Tan Kah Kee Award in Life Sciences
Wang Debao

Wang Debao (1918-2002) was a native of Taixing, Jiangsu Province. Wang was given a master's degree by Washington University in 1949, doctorate by Western Reserve University in 1951, and post-doctorate from US Johns Hopkins University in 1954. He was elected as an academician of Chinese Academy of Sciences in 1980. Wang is a well-known biochemical scientist. He discovered cytidine and desaminase of deoxycytidine, nucloside hydrolase of adenosine, cytidine, and xanthosine, uracil oxidase, and dephosphorylized Coenzyme A phosphokinase; He solved the problem of location of the third phosphate group in Coenzyme A; he was the first one to synthesize NADP directly from NAD in large scale, which have been applied by pharmaceutical factories all the world for 30 years; He was the first one to engage in research on biochemical process of nucleic acid, and was the founder of nucleotide fresh-making agent; Starting from 1982, Wang and his group were engaged in study of structure and function of a series of tRNA, converting yeast alanine tRNA into three types of synthetic tRNA analogues, and they prepared antibody specific to 1-methylic hypoxanthine riboside, which proved anticodon loop of tRNA is not necessarily needed in mutual identification of tRNA and aminoacyl tRNA synthetic enzyme. This work won Natural Science Award, Second Class, awarded by Chinese Academy of Sciences. Synthetic yeast alanine tRNA has all modified nucleotide and complete biologos. In 1961, he had given a biochemistry training class at a national level for the first time and composed China's first lecture file on nucleic acid: "Structure, Function and Synthesis of Nucleic Acid". Under his leadership, total synthesis of yeast alanine tRNA was completed, which won CAS Significant Science and Technology Award, First Class (1984), and State Natural Science Awards, First Class (1987).


Wang Debao

(Shanghai Institute of Biochemistry, Chinese Academy of Sciences)


Yeast alanine transfer ribonucleic acid (tRNAy(Ala)) consists of 76 nucleotides.
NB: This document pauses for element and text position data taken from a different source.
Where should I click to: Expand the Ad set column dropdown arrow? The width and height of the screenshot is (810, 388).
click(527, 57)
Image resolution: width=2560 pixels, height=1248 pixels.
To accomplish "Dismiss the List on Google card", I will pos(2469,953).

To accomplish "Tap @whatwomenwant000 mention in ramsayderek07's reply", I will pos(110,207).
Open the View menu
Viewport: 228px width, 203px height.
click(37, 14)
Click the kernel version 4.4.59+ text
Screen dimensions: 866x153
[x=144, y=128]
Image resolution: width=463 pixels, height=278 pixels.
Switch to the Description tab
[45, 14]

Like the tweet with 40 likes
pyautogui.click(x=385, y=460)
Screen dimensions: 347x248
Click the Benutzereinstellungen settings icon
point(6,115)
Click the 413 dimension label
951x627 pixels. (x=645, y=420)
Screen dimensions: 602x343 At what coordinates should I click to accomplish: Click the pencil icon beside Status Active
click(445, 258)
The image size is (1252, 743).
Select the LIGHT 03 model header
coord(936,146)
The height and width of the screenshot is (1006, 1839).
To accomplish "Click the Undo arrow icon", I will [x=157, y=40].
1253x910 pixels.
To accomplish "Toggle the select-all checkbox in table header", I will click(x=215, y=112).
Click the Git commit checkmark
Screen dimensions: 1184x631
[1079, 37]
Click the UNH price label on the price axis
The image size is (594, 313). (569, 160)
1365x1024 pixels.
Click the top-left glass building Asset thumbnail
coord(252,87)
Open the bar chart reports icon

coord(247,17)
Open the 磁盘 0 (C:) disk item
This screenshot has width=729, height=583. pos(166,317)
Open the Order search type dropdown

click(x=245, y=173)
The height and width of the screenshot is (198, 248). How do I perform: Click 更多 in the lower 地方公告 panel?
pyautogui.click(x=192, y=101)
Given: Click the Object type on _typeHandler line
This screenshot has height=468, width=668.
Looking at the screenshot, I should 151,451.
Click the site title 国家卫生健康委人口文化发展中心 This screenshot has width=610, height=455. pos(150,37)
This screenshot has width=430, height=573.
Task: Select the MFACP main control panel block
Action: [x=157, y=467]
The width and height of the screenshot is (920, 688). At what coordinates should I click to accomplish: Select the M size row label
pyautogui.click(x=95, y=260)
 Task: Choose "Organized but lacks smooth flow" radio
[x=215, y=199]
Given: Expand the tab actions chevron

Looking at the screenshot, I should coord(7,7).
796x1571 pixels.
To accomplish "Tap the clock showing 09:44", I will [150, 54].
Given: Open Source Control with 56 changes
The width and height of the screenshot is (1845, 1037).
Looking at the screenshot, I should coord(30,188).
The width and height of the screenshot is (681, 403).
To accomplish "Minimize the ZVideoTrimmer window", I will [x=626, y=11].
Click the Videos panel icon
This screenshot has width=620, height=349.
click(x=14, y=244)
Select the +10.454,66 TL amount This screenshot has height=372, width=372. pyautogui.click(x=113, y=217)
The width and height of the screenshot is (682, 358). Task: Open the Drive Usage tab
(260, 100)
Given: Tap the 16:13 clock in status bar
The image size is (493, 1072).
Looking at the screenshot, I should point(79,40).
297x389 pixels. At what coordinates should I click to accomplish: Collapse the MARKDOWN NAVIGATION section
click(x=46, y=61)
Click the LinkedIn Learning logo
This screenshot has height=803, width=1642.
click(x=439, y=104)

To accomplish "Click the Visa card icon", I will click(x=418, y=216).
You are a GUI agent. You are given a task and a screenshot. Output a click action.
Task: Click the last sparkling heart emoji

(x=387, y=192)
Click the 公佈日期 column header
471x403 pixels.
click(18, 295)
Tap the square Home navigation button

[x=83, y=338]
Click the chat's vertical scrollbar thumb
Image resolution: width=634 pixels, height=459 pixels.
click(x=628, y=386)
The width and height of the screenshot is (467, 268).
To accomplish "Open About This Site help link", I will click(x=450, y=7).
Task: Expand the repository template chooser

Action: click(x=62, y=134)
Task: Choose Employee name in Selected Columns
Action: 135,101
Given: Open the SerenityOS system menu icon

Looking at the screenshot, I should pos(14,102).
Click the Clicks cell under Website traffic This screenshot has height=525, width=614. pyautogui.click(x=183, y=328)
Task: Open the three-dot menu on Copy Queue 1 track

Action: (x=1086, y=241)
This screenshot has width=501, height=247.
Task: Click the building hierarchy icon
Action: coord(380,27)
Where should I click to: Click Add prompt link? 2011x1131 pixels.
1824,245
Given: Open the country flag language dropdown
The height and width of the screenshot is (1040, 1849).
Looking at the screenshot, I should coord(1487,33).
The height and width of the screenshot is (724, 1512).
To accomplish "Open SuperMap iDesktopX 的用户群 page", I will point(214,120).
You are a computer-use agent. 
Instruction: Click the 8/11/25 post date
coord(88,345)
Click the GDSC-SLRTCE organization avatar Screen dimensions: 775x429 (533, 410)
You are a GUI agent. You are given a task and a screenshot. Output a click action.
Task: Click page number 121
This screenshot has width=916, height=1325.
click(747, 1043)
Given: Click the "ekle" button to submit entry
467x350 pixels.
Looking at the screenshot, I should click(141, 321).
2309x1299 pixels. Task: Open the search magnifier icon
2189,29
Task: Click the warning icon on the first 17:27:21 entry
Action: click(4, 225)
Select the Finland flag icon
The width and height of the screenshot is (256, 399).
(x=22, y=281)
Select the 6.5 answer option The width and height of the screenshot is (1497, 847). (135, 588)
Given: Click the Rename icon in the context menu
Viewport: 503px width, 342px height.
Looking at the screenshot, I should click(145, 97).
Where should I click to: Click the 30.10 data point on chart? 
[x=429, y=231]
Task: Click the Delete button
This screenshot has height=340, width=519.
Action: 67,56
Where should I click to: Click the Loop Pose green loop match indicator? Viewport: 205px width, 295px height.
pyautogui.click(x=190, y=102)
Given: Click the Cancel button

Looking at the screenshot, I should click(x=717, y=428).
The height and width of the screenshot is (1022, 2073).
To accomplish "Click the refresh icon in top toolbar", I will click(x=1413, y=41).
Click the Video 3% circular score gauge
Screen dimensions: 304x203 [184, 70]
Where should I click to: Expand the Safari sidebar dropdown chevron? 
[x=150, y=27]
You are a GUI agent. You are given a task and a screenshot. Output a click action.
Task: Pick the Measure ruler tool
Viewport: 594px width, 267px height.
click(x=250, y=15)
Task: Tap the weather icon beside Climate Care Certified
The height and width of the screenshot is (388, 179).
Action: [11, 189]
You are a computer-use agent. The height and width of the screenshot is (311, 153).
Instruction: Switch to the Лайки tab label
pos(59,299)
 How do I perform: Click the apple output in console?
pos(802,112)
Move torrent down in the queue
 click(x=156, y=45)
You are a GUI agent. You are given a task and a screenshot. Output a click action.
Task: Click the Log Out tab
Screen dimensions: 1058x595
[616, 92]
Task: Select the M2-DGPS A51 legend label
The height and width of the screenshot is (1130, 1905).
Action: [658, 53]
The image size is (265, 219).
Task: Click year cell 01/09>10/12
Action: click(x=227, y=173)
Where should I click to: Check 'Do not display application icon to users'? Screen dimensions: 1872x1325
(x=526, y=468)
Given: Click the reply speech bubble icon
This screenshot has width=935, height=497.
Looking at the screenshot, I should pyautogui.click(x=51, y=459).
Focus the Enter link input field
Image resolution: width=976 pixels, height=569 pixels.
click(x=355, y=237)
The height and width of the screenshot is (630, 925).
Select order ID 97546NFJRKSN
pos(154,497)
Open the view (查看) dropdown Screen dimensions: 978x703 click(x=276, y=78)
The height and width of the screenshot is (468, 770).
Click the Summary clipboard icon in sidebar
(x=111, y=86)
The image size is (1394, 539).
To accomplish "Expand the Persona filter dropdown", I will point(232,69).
In addition to the 4common nucleotides, A, G, C and U, this tRNA contains 9 modified nucleotides of 7 different species, m1G, D, m22G, I, m1I,   and T. By a combination of chemical and enzymatic methods, small oligonucleotides with lengths varying from 2 to 8 nucleotides were synthesized from mononucleotides and nucleosides. The small oligonucleotides were then phosphorylated at the 5'-end with adenosine triphosphate (ATP) in the presence of polynucleotide kinase and the 5'-phosphorylated oligonucleotides were used as donors. Donors and suitable acceptors, oligonucleotides with 3'- free hydroxyl group, were ligated by T4 RNA ligase into 6 large oligonucleotides of 13, 9, 13, 10, 12 and 19 nucleotides in lengths. These oligonucleotides were further phosphorylated at their 5'-ends and ligated to form two half molecules with 35 and 41 nucleotides respectively. Finally, the two half molicules were again phosphorylated at their 5'-ends, annealed and ligated to obtain the whole molecules of tRNAy(Ala). Prior to this, two semisyntheses were performed, i.e. ligation of the synthetic 5'-half molecule with the natural 3'-half molecule and that of the natural 5'-half molecule with the synthetic 3'-half molecule.

Both the semi-synthetic tRNAy(Ala) and the synthetic tRNAy(Ala) occupy the same position as the natural tRNAy(Ala) after electrophoresis on a 20% polyacrylamide gel. They have the same chemical composition (containing 9modified nucleotides of 7different species) and structure as the natural tRNAy(Ala) and are biologically active, i.e. accepting and transferring alanine into proteins in a cell-free protein synthesizing system, the accepting activity of the synthetic product is 52-66%of that of the natural tRNAy(Ala) and 91-106% of that of the reconstituted product of the two natural half molecules. The incorporation activity of alanine into proteins of the synthetic 3H-alanine tRNAy(Ala) is 63%, corresponding to 91% of that of the natural tRNAy(Ala) and 115%of that of the reconstituted product of the two natural half molecules.

Both common and modified nucleotides and nucleosides, protecting and condensing reagents for chemical synthesis and enzymes for enzymatic synthesis and biological activity tests were all prepared.

To the best of our knowledge, this is the first time that a natural RNA with biological activity is synthesized.